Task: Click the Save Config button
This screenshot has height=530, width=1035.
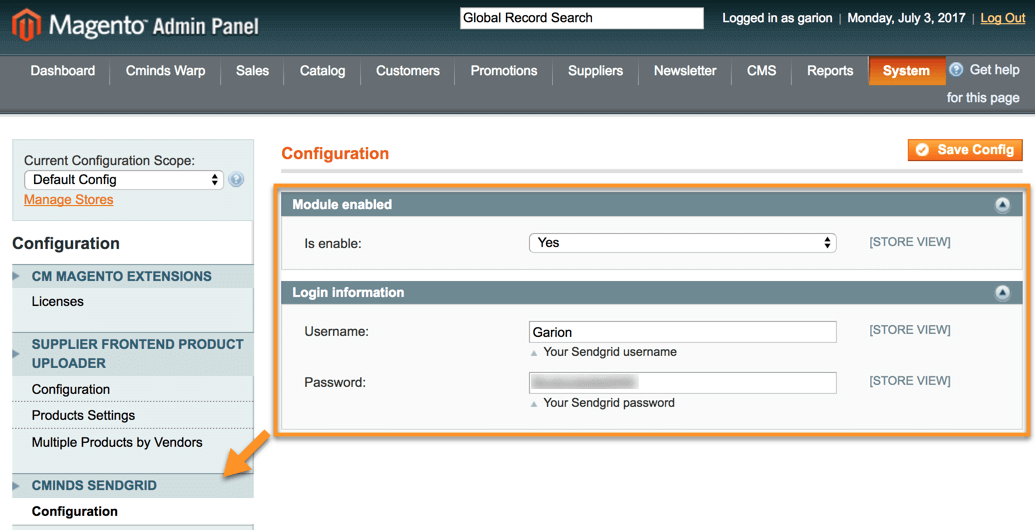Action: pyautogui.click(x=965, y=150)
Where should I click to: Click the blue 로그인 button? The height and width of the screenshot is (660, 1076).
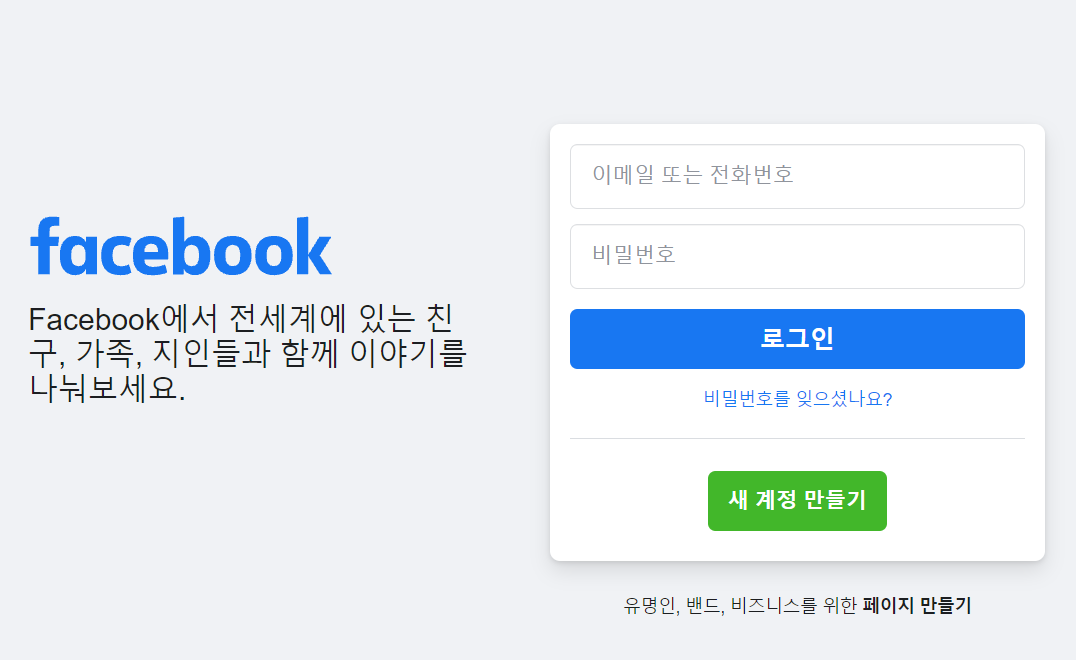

━━━━━━━━━━

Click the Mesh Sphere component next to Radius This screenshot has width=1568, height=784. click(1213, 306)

━━━━━━━━━━

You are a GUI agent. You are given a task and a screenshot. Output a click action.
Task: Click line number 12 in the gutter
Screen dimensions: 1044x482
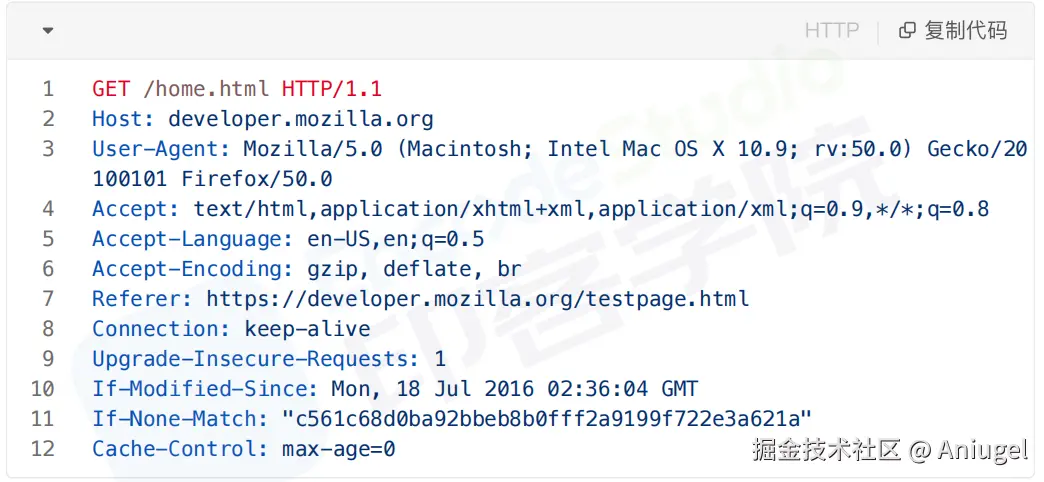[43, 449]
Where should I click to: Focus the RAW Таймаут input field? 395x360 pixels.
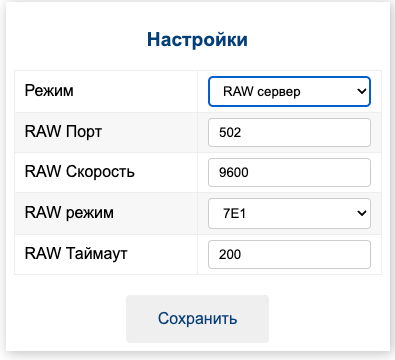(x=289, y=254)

━━━━━━━━━━

What you need to do ->
Select every line above that contains the word "button", and copy it.

Finished task ->
Task: Click the Save Config button
Where should I click to: Click the blue 로그인 button? The height and width of the screenshot is (660, 1076).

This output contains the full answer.